> EXERCISE PROMPT: Could every line of the data be printed exactly as it reads?

> EXERCISE DATA:
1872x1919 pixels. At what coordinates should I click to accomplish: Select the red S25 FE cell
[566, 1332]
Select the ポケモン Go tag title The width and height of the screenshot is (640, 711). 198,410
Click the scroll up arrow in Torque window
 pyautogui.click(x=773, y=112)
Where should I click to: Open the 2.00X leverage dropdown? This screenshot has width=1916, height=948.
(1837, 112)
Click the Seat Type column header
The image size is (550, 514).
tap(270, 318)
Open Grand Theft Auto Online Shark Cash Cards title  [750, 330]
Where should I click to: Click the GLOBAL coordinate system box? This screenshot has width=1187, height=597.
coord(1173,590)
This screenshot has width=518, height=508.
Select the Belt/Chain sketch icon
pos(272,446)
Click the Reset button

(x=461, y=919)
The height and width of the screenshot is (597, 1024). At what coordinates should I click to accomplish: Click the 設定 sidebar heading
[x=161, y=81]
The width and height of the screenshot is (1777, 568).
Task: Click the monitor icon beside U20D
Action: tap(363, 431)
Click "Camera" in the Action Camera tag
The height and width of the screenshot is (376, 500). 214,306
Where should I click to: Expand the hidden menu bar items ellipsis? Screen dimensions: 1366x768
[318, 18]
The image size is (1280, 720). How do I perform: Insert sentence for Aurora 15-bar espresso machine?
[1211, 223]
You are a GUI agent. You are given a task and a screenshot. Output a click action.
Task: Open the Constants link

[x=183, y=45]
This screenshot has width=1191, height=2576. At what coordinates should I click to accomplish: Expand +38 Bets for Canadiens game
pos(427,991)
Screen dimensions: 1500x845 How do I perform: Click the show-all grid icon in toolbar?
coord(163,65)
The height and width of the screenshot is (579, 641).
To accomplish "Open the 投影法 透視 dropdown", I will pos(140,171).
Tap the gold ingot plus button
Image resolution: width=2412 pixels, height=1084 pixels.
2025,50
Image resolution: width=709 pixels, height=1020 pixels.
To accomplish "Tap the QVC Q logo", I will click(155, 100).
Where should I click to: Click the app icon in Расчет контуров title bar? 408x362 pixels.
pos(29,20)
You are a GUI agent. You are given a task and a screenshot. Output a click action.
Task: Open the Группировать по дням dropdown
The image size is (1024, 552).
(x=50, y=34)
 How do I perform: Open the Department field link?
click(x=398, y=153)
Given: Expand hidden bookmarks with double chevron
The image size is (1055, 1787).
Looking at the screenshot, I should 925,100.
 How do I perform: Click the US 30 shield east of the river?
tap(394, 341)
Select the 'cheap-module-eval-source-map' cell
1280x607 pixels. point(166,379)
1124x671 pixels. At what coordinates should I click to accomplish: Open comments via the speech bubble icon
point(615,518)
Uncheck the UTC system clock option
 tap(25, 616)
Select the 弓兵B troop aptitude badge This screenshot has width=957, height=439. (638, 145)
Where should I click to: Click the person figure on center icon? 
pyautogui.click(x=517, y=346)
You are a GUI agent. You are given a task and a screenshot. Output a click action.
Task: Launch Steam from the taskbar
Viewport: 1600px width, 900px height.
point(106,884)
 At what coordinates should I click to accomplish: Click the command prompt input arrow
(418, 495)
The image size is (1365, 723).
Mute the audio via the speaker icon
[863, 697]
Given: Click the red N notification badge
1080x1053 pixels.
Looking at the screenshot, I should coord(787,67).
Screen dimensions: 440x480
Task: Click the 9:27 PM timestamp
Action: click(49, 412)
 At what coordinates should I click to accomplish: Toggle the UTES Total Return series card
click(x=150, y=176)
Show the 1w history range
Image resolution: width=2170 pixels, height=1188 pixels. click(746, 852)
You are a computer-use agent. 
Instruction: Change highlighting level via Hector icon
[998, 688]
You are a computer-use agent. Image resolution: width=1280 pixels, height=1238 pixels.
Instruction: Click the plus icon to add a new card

> OUTPUT OF THE TASK:
1872x1919 pixels. At what coordinates should I click to accomplish: Select the red S25 FE cell
[566, 1332]
Select the ポケモン Go tag title The width and height of the screenshot is (640, 711). 198,410
Click the scroll up arrow in Torque window
 pyautogui.click(x=773, y=112)
Where should I click to: Open the 2.00X leverage dropdown? This screenshot has width=1916, height=948.
(1837, 112)
Click the Seat Type column header
The image size is (550, 514).
tap(270, 318)
Open Grand Theft Auto Online Shark Cash Cards title  [750, 330]
Where should I click to: Click the GLOBAL coordinate system box? This screenshot has width=1187, height=597.
coord(1173,590)
This screenshot has width=518, height=508.
Select the Belt/Chain sketch icon
pos(272,446)
Click the Reset button

(x=461, y=919)
The height and width of the screenshot is (597, 1024). At what coordinates should I click to accomplish: Click the 設定 sidebar heading
[x=161, y=81]
The width and height of the screenshot is (1777, 568).
Task: Click the monitor icon beside U20D
Action: tap(363, 431)
Click "Camera" in the Action Camera tag
The height and width of the screenshot is (376, 500). 214,306
Where should I click to: Expand the hidden menu bar items ellipsis? Screen dimensions: 1366x768
[318, 18]
The image size is (1280, 720). How do I perform: Insert sentence for Aurora 15-bar espresso machine?
[1211, 223]
You are a GUI agent. You are given a task and a screenshot. Output a click action.
Task: Open the Constants link

[x=183, y=45]
This screenshot has width=1191, height=2576. At what coordinates should I click to accomplish: Expand +38 Bets for Canadiens game
pos(427,991)
Screen dimensions: 1500x845 How do I perform: Click the show-all grid icon in toolbar?
coord(163,65)
The height and width of the screenshot is (579, 641).
To accomplish "Open the 投影法 透視 dropdown", I will pos(140,171).
Tap the gold ingot plus button
Image resolution: width=2412 pixels, height=1084 pixels.
2025,50
Image resolution: width=709 pixels, height=1020 pixels.
To accomplish "Tap the QVC Q logo", I will click(155, 100).
Where should I click to: Click the app icon in Расчет контуров title bar? 408x362 pixels.
pos(29,20)
You are a GUI agent. You are given a task and a screenshot. Output a click action.
Task: Open the Группировать по дням dropdown
The image size is (1024, 552).
(x=50, y=34)
 How do I perform: Open the Department field link?
click(x=398, y=153)
Given: Expand hidden bookmarks with double chevron
The image size is (1055, 1787).
Looking at the screenshot, I should 925,100.
 How do I perform: Click the US 30 shield east of the river?
tap(394, 341)
Select the 'cheap-module-eval-source-map' cell
1280x607 pixels. point(166,379)
1124x671 pixels. At what coordinates should I click to accomplish: Open comments via the speech bubble icon
point(615,518)
Uncheck the UTC system clock option
 tap(25, 616)
Select the 弓兵B troop aptitude badge This screenshot has width=957, height=439. (638, 145)
Where should I click to: Click the person figure on center icon? 
pyautogui.click(x=517, y=346)
You are a GUI agent. You are given a task and a screenshot. Output a click action.
Task: Launch Steam from the taskbar
Viewport: 1600px width, 900px height.
point(106,884)
 At what coordinates should I click to accomplish: Click the command prompt input arrow
(418, 495)
The image size is (1365, 723).
Mute the audio via the speaker icon
[863, 697]
Given: Click the red N notification badge
1080x1053 pixels.
Looking at the screenshot, I should coord(787,67).
Screen dimensions: 440x480
Task: Click the 9:27 PM timestamp
Action: click(49, 412)
 At what coordinates should I click to accomplish: Toggle the UTES Total Return series card
click(x=150, y=176)
Show the 1w history range
Image resolution: width=2170 pixels, height=1188 pixels. click(746, 852)
You are a computer-use agent. 
Instruction: Change highlighting level via Hector icon
[998, 688]
You are a computer-use agent. Image resolution: width=1280 pixels, height=1238 pixels.
Instruction: Click the plus icon to add a new card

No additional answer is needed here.